How do you define recovery from anorexia? Tuesday’s New York Times explores this question — and highlights striking similarities to the debate over defining recovery from alcoholism and other drug addictions.
Reporter Abby Ellin describes the case of Dr. Suzanne Dooley-Hash, who developed anorexia at age 15 and doesn’t know if she’ll ever fully overcome it. After many years of maintaining a healthy weight — during which time she became an emergency room doctor — she relapsed in 2005. She lost one-third of her body weight, and took 19 months off work to fight her illness.
Like many patients with eating disorders, however, she is not sure what recovery means.
“Does it mean ‘functional?'” asked Dr. Dooley-Hash, 45. “I’m a physician at a really high-powered institution, and I’ve published in well-respected journals — I’m functional. I don’t think functionality is necessarily a good measure.”
People recovering from drug addictions face the same question.
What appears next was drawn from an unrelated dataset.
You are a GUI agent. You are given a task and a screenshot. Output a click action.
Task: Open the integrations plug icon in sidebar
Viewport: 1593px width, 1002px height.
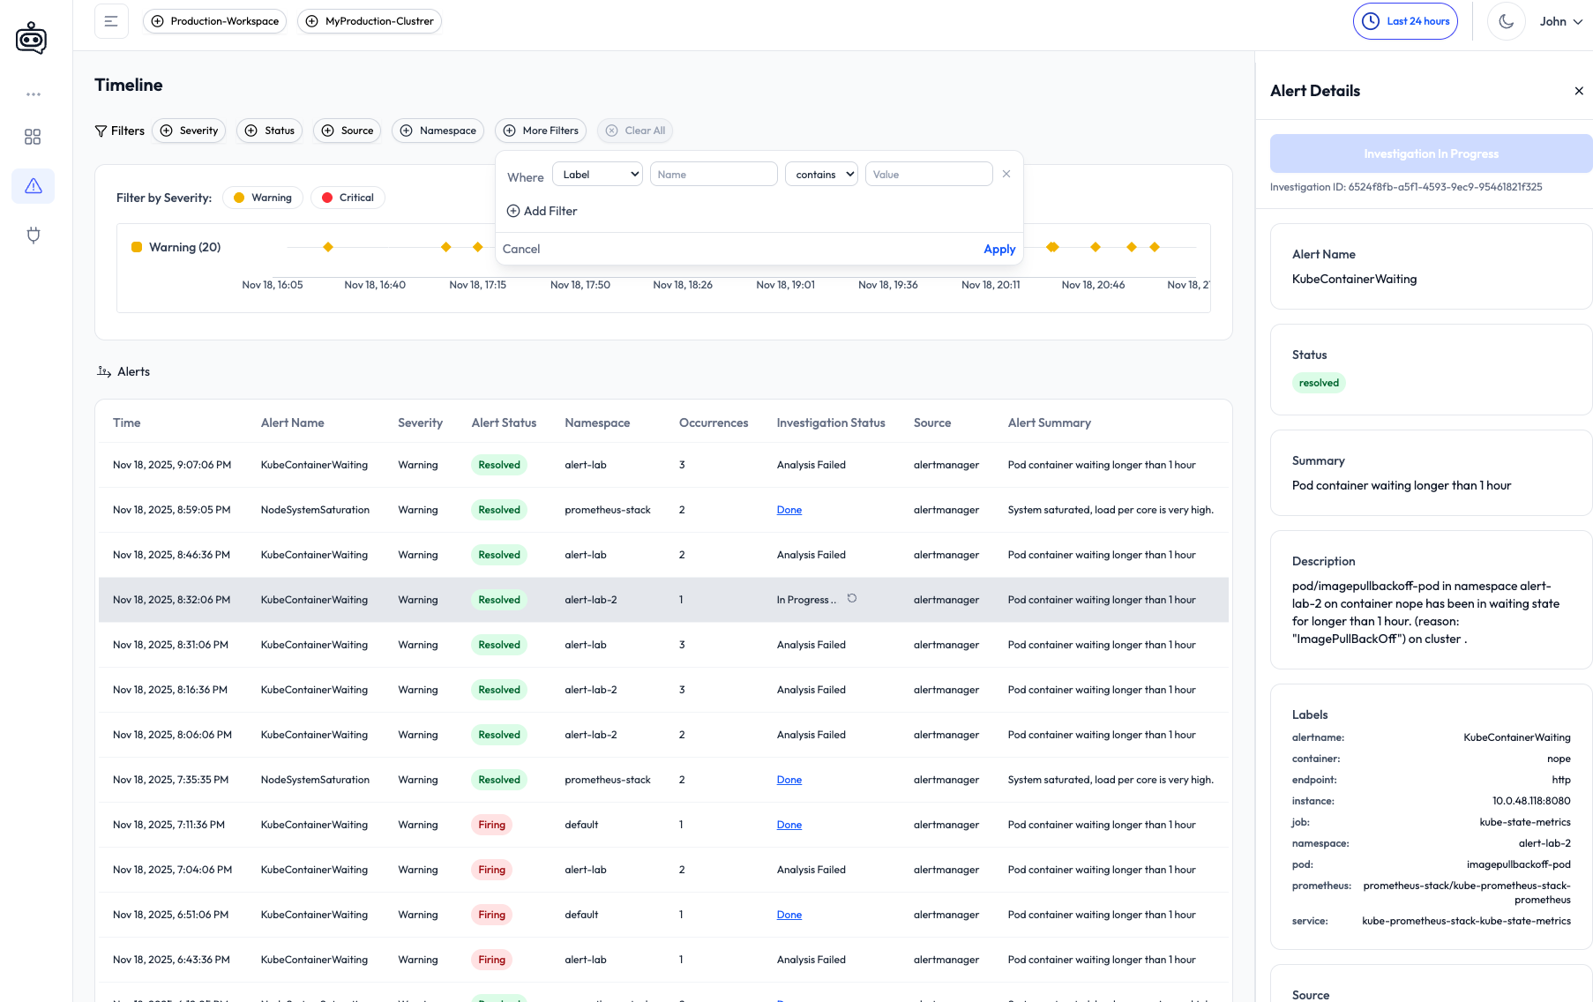(34, 236)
Experts are unanimous in saying that recovery can’t be defined solely by failure to engage in self-destructive behavior. Being able to engage in productive behavior and healthy relationships counts, too.
But beyond that, experts disagree on whether recovery requires complete abstinence from all former behaviors and destructive thoughts — or whether it can include, for example, “moderate” levels of alcohol use — and whether or not one can ever be completely rid of the disorder and be considered cured.
For example, what about situations in which people avoid unhealthy behaviors, but continue the same obsessions and preoccupations? Ellin asks whether a person can be considered “in recovery” from anorexia if she is able to stay at a normal weight and function well, like Dr. Dooley-Hash, but is still obsessed with calorie-counting and weighing herself daily. How well do you have to be to be better?
Similarly, alcoholics talk about “dry drunks” — people who have stopped drinking but still behave as erratically and carelessly as they did while imbibing. Is being sober itself enough? In contrast, is a person who still drinks moderately but no longer exhibits alcohol-related bad behavior considered to be in recovery?
As Ellin shows, there are parallel debates on multiple issues. In anorexia or addiction, these questions are of tremendous importance to patients, because their answers determine the goals of treatment. But in both cases, it’s also clear that one size doesn’t fit all.
“In the absence of expert consensus, patients and caregivers have come up with their own definitions of recovery,” Ellin writes. Indeed, for people who are struggling with addiction as well, patients and their families need to familiarize themselves with multiple perspectives on recovery, and find the help that best suits their particular situation.